Donald Trump won the 2024 election because he was the change candidate who championed working-class discontent. He also successfully branded Kamala Harris, so voters worried about the kind of changes she would bring.

Harris had been speaking to more powerful currents of working-class discontent, and that put her in the lead. She promised to help with the cost of living, blamed monopolies for inflation, and vowed to shift power from the billionaires to the middle class. But she became ambivalent about championing those changes. That allowed Trump to regain momentum and win.

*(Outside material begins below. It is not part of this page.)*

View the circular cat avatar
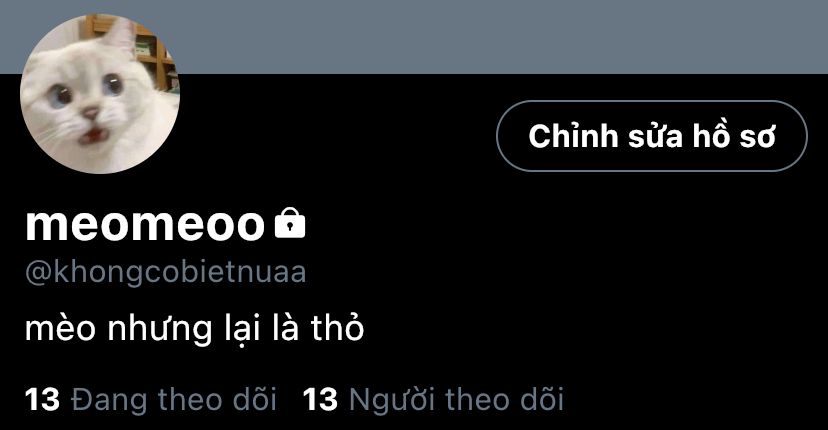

I do not believe Trump’s winning coalition will endure. Trump won a mandate on immigration, prices, and anti-“woke” policies, but he’s can’t maintain all of those priorities. Prices won’t rapidly fall unless there’s a damaging recession. His policies may raise interest rates, mortgage payments, and credit card debt. Tariffs may raise prices. And Trump is going to give the billionaires and big corporations the sweetest tax cut possible and make it as hard as possible for workers.

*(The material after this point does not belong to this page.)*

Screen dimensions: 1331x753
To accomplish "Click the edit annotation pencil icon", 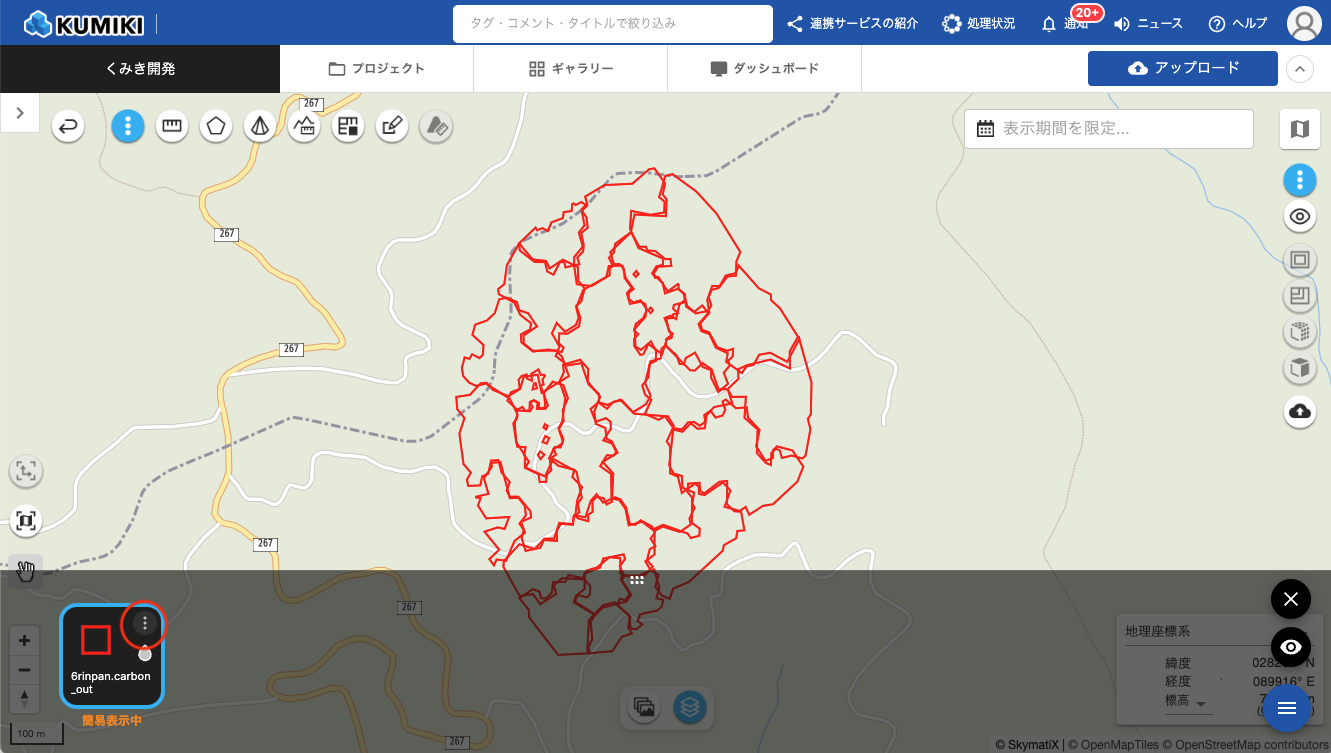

But Democrats will be forced to address many of the challenges raised by this election.

From the moment Joe Biden took office, the great working-class majority grew desperate with spiking prices, the safety of their neighborhoods, and government listening to the biggest corporations and elites and neglecting the concerns of working people.

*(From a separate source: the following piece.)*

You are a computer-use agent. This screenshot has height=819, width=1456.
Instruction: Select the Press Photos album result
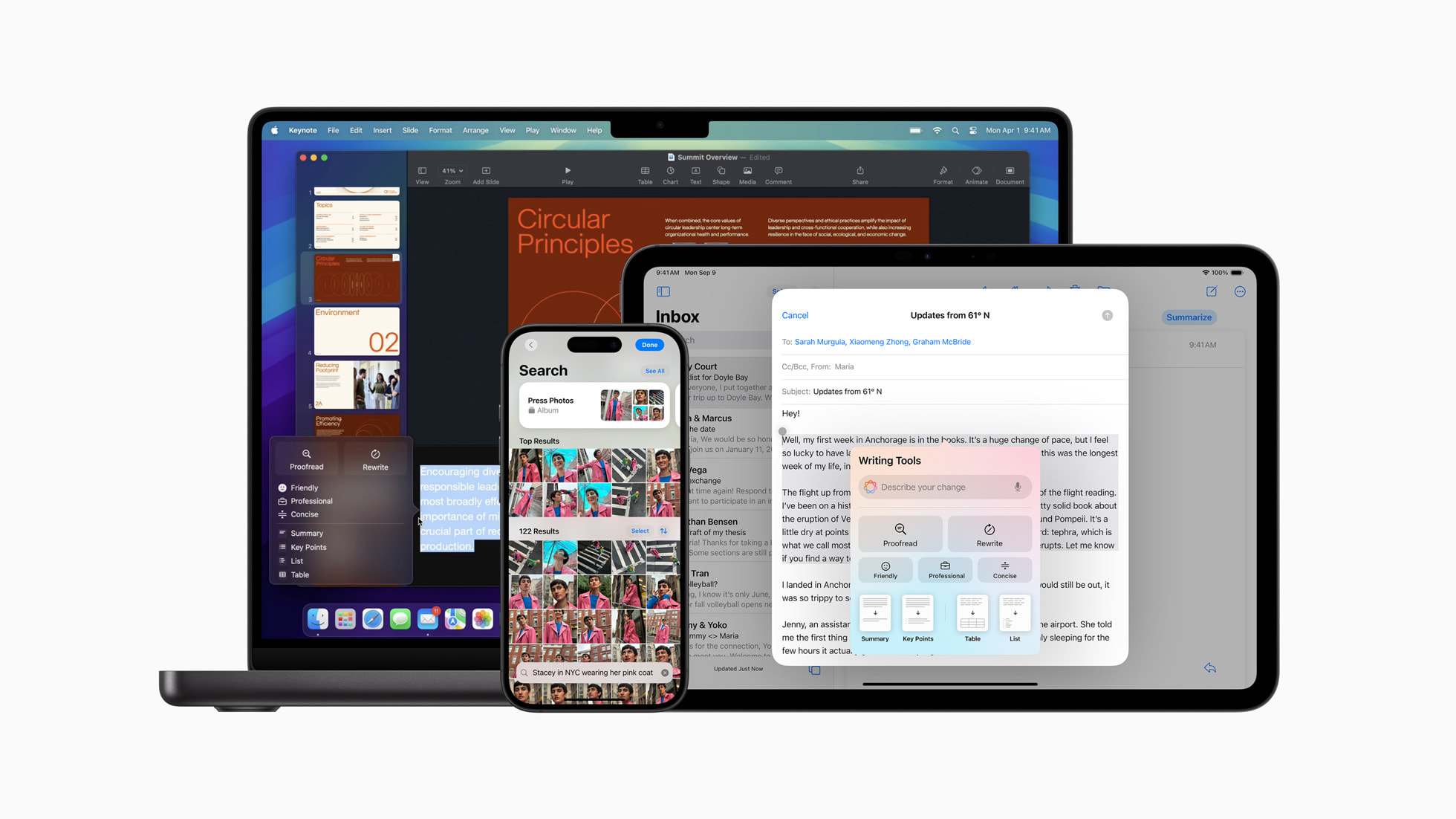(593, 404)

The Biden administration acted impressively to address the pandemic and provide unprecedented levels of household support. Legislative action reduced health care expenses, invested in infrastructure and advanced manufacturing, encouraged the climate transition, and made big corporations pay more tax. The regulatory agenda showed support for unions and checks on monopolies. But Biden’s job approval was taken down by inflation and migration, like so many other leaders around the world, though other elements of his presidency contributed to his having the lowest approval for a president seeking re-election in recent memory.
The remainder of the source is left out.